The last half of the 20th century saw court cases that really defined and pushed the First Amendment forward, said Alberto Ibarguen, president of Knight Foundation. But it's not the same environment, with the technology and tools of information gathering and dissemination changing rapidly, and there not being nearly the same number of newspaper outlets with the resources to take on the fights.
That's where the institute can make a difference, Ibarguen said.
"So much is changing so fast that more voices, a bigger family of voices speaking in favor of free speech and free expression … is more likely to lead to a more open societal attitude toward free speech," he said.
The amendment bars the government from establishing an official religion and enshrines Americans' rights to freedom to practice religion, freedom of speech, freedom of the press and freedom to assemble peaceably.
The institute, which has started its search for an executive director, will conduct research and scholarship on First Amendment issues, and develop a long-term view of how freedom of expression should be protected, said Lee Bollinger, president of Columbia. It would take on and support court cases that connected to that strategy.
Bollinger said the institute would be able to make use of a Columbia-wide commitment, with access to the university's law school and journalism schools and other departments.

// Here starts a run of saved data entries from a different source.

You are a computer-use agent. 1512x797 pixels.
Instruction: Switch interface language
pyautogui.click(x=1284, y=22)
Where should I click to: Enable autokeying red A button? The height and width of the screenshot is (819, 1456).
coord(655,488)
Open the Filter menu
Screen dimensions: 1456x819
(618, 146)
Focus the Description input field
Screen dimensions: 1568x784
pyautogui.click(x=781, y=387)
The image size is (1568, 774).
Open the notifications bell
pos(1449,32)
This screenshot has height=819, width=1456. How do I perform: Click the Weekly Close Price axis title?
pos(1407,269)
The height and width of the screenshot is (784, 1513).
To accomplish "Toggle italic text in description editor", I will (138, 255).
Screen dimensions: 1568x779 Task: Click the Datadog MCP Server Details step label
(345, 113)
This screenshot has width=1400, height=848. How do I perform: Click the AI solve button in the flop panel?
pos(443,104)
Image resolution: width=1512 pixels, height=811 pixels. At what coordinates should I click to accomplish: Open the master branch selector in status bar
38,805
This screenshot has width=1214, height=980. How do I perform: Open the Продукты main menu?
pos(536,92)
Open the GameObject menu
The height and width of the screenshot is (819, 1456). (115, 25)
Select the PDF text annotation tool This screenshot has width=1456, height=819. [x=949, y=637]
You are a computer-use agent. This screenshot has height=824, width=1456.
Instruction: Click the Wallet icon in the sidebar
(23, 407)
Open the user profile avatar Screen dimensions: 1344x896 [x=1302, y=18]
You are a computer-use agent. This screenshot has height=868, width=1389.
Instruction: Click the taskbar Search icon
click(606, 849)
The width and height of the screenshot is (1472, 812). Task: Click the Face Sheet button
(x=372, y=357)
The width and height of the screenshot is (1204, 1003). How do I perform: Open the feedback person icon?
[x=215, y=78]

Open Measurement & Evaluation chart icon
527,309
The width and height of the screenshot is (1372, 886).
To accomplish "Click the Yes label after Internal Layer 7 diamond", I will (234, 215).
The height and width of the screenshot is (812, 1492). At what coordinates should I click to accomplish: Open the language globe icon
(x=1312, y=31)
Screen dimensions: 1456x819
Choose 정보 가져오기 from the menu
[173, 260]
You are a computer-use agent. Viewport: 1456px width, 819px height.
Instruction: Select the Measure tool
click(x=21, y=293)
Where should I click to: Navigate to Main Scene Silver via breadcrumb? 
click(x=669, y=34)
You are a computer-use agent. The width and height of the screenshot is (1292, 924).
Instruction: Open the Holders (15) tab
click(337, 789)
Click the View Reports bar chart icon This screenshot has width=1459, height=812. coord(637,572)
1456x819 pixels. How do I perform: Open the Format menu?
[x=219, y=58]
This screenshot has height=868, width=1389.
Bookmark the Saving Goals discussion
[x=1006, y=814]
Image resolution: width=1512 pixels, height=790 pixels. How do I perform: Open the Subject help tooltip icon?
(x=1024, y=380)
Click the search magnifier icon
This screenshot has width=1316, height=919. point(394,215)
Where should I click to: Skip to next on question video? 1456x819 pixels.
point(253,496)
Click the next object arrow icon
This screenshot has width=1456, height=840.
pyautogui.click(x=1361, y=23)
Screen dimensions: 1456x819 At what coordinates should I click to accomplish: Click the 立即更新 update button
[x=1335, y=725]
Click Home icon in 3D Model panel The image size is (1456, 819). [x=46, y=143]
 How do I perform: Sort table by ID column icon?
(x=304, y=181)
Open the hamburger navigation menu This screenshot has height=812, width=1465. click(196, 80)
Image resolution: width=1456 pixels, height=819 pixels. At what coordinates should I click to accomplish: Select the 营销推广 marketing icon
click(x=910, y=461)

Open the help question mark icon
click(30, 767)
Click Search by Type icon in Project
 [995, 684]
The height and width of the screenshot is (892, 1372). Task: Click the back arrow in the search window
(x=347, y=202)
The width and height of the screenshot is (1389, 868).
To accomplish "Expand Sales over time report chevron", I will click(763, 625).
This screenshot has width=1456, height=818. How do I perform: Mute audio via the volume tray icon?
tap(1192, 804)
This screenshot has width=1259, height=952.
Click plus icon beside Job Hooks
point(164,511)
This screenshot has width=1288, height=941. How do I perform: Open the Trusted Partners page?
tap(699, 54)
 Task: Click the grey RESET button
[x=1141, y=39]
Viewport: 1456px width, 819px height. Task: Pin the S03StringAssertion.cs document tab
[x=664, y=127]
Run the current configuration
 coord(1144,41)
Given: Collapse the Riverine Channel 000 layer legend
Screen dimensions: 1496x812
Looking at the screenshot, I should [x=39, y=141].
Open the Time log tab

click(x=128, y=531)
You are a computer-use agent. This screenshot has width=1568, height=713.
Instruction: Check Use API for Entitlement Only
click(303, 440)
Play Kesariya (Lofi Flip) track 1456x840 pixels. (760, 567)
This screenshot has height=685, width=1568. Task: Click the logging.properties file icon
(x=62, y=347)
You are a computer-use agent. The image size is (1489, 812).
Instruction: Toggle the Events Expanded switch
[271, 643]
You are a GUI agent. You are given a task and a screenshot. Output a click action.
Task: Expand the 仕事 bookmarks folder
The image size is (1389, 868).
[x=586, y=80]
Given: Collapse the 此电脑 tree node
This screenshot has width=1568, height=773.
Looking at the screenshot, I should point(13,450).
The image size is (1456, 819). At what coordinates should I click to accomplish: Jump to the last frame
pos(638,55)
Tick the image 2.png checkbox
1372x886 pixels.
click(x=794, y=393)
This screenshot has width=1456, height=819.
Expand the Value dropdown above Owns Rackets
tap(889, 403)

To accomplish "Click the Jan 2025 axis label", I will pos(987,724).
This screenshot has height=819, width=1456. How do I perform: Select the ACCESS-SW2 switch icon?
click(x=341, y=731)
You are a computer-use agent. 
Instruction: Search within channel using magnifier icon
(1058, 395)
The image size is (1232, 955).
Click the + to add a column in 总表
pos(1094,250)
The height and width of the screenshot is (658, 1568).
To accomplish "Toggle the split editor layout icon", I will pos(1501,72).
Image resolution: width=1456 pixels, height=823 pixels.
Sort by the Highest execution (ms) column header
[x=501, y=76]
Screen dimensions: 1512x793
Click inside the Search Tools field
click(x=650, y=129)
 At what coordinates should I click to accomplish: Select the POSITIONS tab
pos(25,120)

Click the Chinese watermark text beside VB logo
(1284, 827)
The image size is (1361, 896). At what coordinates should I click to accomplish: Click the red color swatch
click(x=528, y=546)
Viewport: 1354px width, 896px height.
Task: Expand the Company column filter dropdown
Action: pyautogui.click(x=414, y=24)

The Knight Foundation and Columbia are each putting $5 million toward the institute's operating budget for the first five years, and $25 million each toward its endowment.
The focus would be on how freedom of expression is defined in a digital age filled with advances in technology that judges who decided cases decades ago couldn't have seen coming, said Eric Newton, a consultant who was formerly a longtime journalism program leader at Knight and worked on the institute project.
"A citizen who can carry a cellphone, which is a printing press and a broadcast studio, in his or her pocket has legal standing that courts have yet to sort out," he said, pointing out that whether that citizen has journalist protections currently varies from state to state.
"If everything gets re-litigated in a digital frame, that means that the First Amendment as we come to know it could change, and it could change dramatically," he said. "It's only the way it is because of some court cases that happened decades ago."